**Prompt:**
Using the records below, write out again exactly the lines that begin at the line containing "Click the Start of Year workflow icon" and end at the line containing "is (572, 924).", and no other lines.

**Records for the exercise:**
----

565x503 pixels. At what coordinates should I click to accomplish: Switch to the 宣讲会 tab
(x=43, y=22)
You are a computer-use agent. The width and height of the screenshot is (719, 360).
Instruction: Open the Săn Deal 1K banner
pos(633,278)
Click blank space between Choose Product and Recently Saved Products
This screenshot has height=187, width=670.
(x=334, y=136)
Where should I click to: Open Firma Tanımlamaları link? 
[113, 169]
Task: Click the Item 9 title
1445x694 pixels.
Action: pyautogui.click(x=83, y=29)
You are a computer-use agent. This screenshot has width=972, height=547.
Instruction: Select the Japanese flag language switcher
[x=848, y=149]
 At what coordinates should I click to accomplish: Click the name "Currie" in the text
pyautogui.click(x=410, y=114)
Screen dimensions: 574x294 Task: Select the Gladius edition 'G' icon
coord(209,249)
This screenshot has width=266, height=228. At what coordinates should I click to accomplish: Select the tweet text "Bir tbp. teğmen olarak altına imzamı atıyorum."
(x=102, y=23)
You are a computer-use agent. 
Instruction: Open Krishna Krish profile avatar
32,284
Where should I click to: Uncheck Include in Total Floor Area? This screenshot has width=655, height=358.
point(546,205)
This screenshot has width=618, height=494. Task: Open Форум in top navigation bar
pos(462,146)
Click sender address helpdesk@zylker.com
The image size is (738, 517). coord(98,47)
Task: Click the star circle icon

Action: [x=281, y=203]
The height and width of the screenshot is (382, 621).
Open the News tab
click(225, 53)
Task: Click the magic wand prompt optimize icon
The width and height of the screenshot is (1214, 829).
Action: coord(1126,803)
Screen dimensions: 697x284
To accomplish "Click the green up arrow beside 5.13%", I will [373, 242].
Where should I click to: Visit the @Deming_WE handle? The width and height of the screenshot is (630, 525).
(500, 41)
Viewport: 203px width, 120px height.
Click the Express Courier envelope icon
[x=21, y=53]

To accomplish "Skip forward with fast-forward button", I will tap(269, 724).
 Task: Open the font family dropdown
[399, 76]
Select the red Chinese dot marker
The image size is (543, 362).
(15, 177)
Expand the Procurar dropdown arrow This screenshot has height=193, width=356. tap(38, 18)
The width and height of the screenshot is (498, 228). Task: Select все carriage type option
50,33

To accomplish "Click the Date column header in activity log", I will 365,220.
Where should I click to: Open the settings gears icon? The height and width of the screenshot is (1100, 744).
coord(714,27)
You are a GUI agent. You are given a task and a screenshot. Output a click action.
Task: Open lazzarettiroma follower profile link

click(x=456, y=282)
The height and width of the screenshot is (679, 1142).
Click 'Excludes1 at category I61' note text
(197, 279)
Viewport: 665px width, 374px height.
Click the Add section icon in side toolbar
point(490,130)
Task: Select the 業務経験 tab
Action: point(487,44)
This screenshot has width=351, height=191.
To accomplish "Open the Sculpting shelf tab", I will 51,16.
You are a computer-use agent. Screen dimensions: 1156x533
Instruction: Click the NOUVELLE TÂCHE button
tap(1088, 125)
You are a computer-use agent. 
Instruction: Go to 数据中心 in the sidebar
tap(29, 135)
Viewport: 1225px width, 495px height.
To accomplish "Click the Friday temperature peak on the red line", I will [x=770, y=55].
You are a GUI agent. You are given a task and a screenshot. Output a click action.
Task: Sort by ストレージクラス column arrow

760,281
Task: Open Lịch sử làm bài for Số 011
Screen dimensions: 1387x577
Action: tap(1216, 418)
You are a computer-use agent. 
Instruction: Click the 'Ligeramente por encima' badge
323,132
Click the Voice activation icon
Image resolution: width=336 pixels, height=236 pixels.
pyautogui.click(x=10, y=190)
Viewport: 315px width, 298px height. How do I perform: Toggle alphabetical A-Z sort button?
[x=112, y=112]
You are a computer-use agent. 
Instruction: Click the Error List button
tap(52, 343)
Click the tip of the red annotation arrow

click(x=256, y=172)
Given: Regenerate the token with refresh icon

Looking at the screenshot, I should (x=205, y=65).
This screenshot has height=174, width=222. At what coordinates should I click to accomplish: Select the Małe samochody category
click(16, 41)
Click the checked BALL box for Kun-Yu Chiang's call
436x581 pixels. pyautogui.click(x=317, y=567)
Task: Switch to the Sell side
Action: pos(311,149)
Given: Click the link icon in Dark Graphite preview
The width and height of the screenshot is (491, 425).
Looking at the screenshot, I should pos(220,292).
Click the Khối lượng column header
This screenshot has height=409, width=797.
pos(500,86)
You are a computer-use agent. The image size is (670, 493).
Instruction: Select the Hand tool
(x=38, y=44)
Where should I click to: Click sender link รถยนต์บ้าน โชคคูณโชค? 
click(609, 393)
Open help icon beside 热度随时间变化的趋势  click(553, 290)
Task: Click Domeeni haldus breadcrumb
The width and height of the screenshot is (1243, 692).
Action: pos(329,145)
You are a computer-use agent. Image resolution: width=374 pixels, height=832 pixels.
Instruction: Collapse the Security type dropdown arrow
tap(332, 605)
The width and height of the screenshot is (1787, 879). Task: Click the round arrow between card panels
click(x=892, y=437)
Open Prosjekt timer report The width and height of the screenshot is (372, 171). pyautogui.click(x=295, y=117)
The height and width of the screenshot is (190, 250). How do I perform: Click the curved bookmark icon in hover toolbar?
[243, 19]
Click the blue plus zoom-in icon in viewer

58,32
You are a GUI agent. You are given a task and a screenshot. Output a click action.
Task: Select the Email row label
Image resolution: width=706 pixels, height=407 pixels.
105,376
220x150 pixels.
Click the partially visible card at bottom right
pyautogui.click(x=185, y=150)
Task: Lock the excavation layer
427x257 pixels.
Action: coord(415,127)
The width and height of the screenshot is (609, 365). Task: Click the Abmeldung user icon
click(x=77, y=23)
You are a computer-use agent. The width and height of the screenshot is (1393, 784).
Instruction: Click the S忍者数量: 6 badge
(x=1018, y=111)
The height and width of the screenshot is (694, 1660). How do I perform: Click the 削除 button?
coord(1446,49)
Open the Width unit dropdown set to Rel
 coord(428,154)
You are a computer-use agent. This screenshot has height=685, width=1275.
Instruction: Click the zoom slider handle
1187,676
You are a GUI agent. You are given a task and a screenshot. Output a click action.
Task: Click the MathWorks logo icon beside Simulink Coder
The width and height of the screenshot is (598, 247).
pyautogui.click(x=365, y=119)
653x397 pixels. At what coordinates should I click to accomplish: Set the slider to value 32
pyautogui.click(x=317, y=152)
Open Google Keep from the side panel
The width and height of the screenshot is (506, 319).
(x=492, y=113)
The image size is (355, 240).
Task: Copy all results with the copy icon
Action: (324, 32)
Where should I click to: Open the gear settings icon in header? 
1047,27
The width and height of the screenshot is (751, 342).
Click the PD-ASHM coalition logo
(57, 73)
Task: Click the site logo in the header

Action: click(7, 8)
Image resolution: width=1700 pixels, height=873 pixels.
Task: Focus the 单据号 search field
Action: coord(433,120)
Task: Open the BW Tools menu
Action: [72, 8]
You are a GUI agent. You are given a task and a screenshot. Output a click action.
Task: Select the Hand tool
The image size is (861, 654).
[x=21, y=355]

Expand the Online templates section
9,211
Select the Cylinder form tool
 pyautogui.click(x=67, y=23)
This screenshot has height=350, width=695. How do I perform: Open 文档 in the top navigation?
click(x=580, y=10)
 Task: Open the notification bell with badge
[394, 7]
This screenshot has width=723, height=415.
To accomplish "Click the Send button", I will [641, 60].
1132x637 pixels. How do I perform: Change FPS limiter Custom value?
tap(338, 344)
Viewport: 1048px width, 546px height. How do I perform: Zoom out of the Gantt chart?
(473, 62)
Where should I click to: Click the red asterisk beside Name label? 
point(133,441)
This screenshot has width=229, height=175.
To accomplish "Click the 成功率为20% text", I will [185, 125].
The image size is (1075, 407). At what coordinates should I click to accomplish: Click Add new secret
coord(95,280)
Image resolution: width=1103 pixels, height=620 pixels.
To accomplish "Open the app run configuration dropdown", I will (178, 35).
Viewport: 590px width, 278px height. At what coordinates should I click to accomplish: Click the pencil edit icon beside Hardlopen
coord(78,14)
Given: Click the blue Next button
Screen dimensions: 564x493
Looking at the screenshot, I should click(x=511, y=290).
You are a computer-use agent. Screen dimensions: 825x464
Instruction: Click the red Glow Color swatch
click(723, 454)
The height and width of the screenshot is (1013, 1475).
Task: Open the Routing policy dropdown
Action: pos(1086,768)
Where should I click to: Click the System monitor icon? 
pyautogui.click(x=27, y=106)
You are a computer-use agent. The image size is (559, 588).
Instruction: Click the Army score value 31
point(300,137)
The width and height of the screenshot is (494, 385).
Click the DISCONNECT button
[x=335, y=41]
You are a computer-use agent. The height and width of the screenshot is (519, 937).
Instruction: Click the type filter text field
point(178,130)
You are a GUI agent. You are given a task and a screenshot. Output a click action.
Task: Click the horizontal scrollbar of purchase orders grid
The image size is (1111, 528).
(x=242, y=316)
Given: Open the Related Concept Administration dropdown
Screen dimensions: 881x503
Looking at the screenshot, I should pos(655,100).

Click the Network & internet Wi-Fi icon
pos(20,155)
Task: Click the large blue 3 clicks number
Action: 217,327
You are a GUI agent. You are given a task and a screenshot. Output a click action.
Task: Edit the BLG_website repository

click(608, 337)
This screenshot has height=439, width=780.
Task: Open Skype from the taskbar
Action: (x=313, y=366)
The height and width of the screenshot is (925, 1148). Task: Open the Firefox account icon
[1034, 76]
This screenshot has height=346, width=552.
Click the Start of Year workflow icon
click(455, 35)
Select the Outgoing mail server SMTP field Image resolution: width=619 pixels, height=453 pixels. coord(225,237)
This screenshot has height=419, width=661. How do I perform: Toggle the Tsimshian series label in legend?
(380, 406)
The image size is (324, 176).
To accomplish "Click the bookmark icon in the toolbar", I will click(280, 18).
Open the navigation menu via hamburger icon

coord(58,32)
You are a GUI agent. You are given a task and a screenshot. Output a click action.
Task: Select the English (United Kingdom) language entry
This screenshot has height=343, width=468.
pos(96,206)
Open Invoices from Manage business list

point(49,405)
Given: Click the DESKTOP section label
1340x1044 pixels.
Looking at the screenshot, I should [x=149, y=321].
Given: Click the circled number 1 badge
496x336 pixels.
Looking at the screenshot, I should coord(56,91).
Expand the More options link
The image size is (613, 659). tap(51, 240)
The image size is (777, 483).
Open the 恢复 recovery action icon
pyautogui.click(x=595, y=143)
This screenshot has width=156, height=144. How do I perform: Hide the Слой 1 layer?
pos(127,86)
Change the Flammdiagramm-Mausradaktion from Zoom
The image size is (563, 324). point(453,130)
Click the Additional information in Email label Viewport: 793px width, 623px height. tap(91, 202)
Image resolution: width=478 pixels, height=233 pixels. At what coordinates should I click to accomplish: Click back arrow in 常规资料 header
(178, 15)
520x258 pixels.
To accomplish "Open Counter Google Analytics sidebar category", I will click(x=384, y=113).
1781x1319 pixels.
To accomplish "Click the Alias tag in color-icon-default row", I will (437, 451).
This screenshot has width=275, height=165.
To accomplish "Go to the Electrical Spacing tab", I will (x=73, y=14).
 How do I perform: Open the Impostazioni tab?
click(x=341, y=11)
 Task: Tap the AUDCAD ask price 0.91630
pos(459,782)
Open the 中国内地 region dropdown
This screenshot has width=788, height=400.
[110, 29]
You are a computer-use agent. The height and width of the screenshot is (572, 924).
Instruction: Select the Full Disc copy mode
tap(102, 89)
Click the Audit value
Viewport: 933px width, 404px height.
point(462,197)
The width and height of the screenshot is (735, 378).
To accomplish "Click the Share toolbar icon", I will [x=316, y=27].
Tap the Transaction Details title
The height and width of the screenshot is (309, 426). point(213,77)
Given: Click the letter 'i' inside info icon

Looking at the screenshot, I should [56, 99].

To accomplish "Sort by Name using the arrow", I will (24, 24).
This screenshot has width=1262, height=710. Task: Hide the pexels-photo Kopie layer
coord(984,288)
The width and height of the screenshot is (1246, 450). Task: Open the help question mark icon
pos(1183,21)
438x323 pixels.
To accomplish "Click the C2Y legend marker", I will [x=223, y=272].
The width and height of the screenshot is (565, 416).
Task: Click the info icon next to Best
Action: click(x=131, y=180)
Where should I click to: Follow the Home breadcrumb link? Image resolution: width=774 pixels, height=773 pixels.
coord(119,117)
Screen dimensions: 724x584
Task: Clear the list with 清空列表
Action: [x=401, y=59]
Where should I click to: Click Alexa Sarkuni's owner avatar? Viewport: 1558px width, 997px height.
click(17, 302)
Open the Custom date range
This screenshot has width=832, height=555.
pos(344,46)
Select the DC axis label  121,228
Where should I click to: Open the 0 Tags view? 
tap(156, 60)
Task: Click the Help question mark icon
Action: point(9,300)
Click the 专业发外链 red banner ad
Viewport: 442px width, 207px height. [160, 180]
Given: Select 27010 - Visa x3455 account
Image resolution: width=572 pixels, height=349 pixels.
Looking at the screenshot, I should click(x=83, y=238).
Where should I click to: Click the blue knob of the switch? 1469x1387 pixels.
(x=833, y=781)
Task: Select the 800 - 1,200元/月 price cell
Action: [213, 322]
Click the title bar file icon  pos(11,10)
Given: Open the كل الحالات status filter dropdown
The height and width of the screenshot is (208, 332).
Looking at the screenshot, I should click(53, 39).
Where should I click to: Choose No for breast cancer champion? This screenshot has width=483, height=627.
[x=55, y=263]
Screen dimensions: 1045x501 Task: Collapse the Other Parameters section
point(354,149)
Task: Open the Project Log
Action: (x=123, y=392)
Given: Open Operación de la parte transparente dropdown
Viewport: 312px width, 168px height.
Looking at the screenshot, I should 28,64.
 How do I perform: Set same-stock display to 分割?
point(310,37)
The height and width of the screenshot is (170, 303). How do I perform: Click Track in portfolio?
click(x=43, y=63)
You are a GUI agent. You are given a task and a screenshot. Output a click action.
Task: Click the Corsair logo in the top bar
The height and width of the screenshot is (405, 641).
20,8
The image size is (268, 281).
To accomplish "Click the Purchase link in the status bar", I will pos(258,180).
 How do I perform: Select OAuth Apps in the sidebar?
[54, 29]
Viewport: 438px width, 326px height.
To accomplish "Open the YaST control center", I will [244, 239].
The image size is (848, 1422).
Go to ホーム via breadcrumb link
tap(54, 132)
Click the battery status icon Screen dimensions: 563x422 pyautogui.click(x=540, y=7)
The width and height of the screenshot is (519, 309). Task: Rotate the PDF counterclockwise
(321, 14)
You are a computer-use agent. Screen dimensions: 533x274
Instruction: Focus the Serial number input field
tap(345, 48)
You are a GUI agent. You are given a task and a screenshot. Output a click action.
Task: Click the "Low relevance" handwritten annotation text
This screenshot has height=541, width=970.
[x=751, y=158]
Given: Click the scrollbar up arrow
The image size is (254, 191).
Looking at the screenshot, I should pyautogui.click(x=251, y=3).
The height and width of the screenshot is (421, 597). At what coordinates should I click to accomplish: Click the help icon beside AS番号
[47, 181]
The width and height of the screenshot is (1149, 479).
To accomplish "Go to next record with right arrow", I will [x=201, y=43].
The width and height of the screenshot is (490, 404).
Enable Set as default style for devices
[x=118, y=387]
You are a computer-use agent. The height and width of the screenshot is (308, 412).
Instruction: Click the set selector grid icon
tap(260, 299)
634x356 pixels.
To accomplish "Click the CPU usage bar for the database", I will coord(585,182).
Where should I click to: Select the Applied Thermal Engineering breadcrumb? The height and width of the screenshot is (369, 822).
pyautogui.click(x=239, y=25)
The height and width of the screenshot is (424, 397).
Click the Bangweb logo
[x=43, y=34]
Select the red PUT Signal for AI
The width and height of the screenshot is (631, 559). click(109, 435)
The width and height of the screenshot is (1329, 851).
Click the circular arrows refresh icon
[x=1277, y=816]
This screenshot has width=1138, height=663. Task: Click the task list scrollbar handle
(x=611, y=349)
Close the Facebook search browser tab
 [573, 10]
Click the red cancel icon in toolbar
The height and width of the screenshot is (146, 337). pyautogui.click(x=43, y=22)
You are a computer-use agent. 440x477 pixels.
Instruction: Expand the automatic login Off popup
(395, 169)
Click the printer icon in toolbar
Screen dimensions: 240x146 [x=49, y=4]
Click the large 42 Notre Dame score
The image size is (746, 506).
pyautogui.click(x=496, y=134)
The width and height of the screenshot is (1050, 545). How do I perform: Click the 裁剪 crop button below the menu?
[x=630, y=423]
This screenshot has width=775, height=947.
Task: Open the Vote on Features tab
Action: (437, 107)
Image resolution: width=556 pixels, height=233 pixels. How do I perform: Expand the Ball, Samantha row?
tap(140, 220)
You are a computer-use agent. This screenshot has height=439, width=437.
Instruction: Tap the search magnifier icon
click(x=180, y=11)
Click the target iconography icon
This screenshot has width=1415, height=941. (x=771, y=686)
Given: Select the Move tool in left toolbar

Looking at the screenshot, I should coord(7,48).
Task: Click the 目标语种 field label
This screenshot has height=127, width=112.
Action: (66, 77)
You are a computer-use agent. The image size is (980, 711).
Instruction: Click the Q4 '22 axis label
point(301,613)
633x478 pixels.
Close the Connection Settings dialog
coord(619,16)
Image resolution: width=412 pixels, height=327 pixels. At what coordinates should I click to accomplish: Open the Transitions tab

----

**Output of the task:**
Click the Start of Year workflow icon
click(455, 35)
Select the Outgoing mail server SMTP field Image resolution: width=619 pixels, height=453 pixels. coord(225,237)
This screenshot has height=419, width=661. How do I perform: Toggle the Tsimshian series label in legend?
(380, 406)
The image size is (324, 176).
To accomplish "Click the bookmark icon in the toolbar", I will click(280, 18).
Open the navigation menu via hamburger icon

coord(58,32)
You are a GUI agent. You are given a task and a screenshot. Output a click action.
Task: Select the English (United Kingdom) language entry
This screenshot has height=343, width=468.
pos(96,206)
Open Invoices from Manage business list

point(49,405)
Given: Click the DESKTOP section label
1340x1044 pixels.
Looking at the screenshot, I should [x=149, y=321].
Given: Click the circled number 1 badge
496x336 pixels.
Looking at the screenshot, I should coord(56,91).
Expand the More options link
The image size is (613, 659). tap(51, 240)
The image size is (777, 483).
Open the 恢复 recovery action icon
pyautogui.click(x=595, y=143)
This screenshot has width=156, height=144. How do I perform: Hide the Слой 1 layer?
pos(127,86)
Change the Flammdiagramm-Mausradaktion from Zoom
The image size is (563, 324). point(453,130)
Click the Additional information in Email label Viewport: 793px width, 623px height. tap(91, 202)
Image resolution: width=478 pixels, height=233 pixels. At what coordinates should I click to accomplish: Click back arrow in 常规资料 header
(178, 15)
520x258 pixels.
To accomplish "Open Counter Google Analytics sidebar category", I will click(x=384, y=113).
1781x1319 pixels.
To accomplish "Click the Alias tag in color-icon-default row", I will (437, 451).
This screenshot has width=275, height=165.
To accomplish "Go to the Electrical Spacing tab", I will (x=73, y=14).
 How do I perform: Open the Impostazioni tab?
click(x=341, y=11)
 Task: Tap the AUDCAD ask price 0.91630
pos(459,782)
Open the 中国内地 region dropdown
This screenshot has width=788, height=400.
[110, 29]
You are a computer-use agent. The height and width of the screenshot is (572, 924).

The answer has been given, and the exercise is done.